Wali kota Kendari Sulkarnain Kadir mengatakan pemkot Kendari memastikan sangat siap untuk memberikan pelayanan kepada masyarakat menggunakan transaksi digital berbasis elektronik. Dengan digitalisasi ini banyak hal yang semakin simpel dilakukan, tidak perlu lagi repot walaupun memang di awal perlu ada penyesuaian,” tambahnya. Sementara itu, Kepala Otoritas Jasa Keuangan (OJK) Provinsi Sulawesi Tenggara Arjaya Dwi Raya mengatakan, digitalisasi merupakan salah satu solusi untuk memperluas manfaat keuangan di masyarakat.

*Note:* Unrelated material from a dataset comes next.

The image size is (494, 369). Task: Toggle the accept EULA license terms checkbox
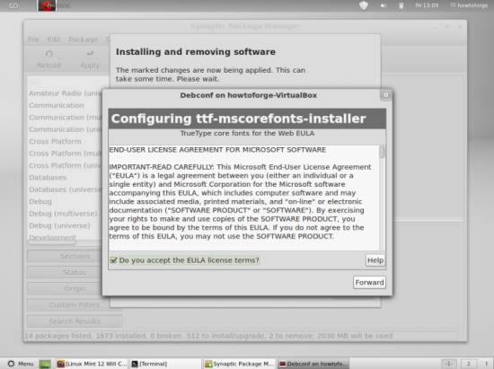[x=113, y=260]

“Dengan hadirnya teknologi digital membuka peluang peningkatan akses masyarakat terhadap industri jasa keuangan melalui akses layanan keuangan yang berbasis digital,” ungkapnya. Untuk diketahui kegiatan yang dilaksanakan OJK Perwakilan Sultra dan Bank Indonesia Perwakilan Sultra bertujuan untuk memberikan pemahaman mengenai kebijakan regulator dalam mendukung inklusif keuangan dan meningkatkan penggunaan teknologi digital untuk memperluas akses masyarakat pada layanan keuangan digital.

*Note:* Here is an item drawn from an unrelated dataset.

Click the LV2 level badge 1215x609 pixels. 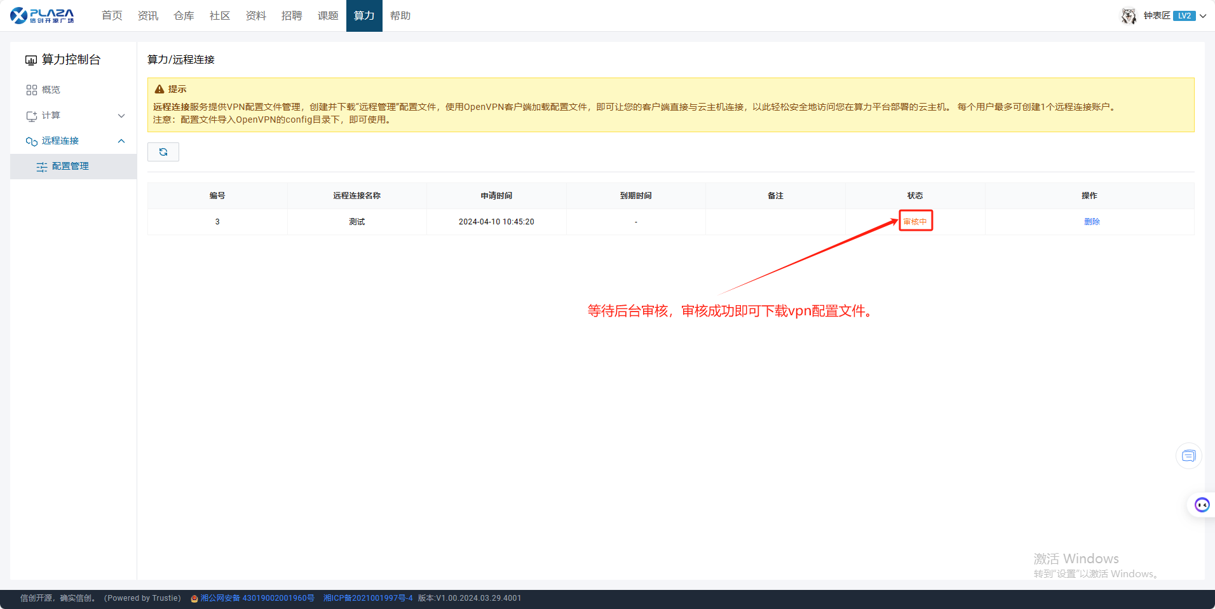click(1184, 16)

Di akhir acara Wali Kota Kendari bersama Kepala OJK menyerahkan secara simbolis Simpanan Pelajar (Simpel) sebanyak 1.106 tabungan kepada perwakilan Sekolah SD-SMP dan pada kegiatan ini diikuti oleh Bupati Konawe Selatan, Sekda Konawe Utara dan Kepala Perwakilan Bank Indonesia.